Corte di Cassazione, sentenza n. 11160 del 9 maggio 2018
E’ indubbio che i principi ed i doveri individuati dal D.P.R. n. 18 del 2002 sono strettamente correlati alla peculiarità delle funzioni proprie delle Agenzie Fiscali, che mirano a garantire l’indipendenza e l’autonomia tecnica del personale chiamato a svolgerle.
Tanto spiega la ragione del divieto posto dal D.P.R. n. 18 del 2002 di svolgere ogni altra attività che “appaia” incompatibile con la corretta ed imparziale esecuzione dell’attività affidata all’Agenzia Fiscale.
Le considerazioni svolte evidenziano, in conclusione, il carattere assolutamente speciale della disciplina del D.P.R. n. 18 del 2002 rispetto a quella dettata dal D.P.R. n. 16 del 2013, il quale, non a caso, ha previsto (art. 17 c.3), espressamente, l’abrogazione del Codice di Comportamento adottato con D.M. del 28.11.2000, e non anche del D.P.R. n. 18 del 2002.

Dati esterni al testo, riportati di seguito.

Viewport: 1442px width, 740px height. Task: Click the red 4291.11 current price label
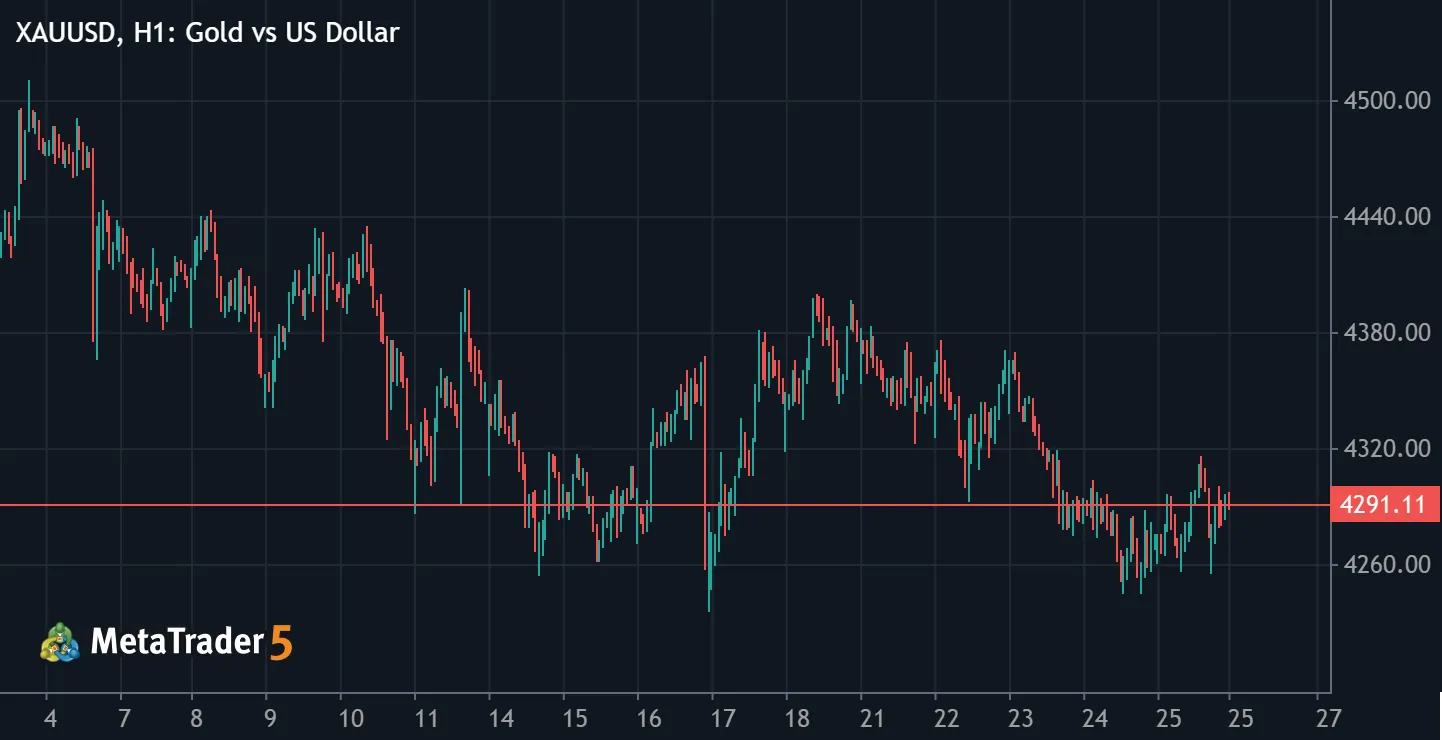tap(1384, 505)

La specialità della disciplina contenuta nel D.P.R. n. 18 del 2002 e il divieto posto per i dipendenti delle Agenzie delle Entrate di svolgere, indipendentemente dal carattere oneroso o gratuito, le attività descritte in maniera analitica dall’art. 4 c. 1 e c.2 evidenziano l’infondatezza giuridica delle prospettazioni difensive svolte con riguardo alla gratuità dell’attività di consulenza prestata in favore di terzi estranei all’Amministrazione e che fanno leva sul regime dei regali dei compensi e di altre utilità. Va precisato che l’art. 4 del D.P.R. n. 62 del 2013 consente al pubblico di dipendente di ricevere solo in limitate occasioni (“salvo quelli d’uso di modico valore effettuati occasionalmente nell’ambito delle normali relazioni di cortesia e nell’ambito delle consuetudini internazionali”) ma non contiene alcuna deroga al divieto imposto dall’art. 4 c. 2 del D.P.R. n. 18 del 2002 ai dipendenti delle Agenzie Fiscali di svolgere le attività ivi individuate, onerose o gratuite che siano.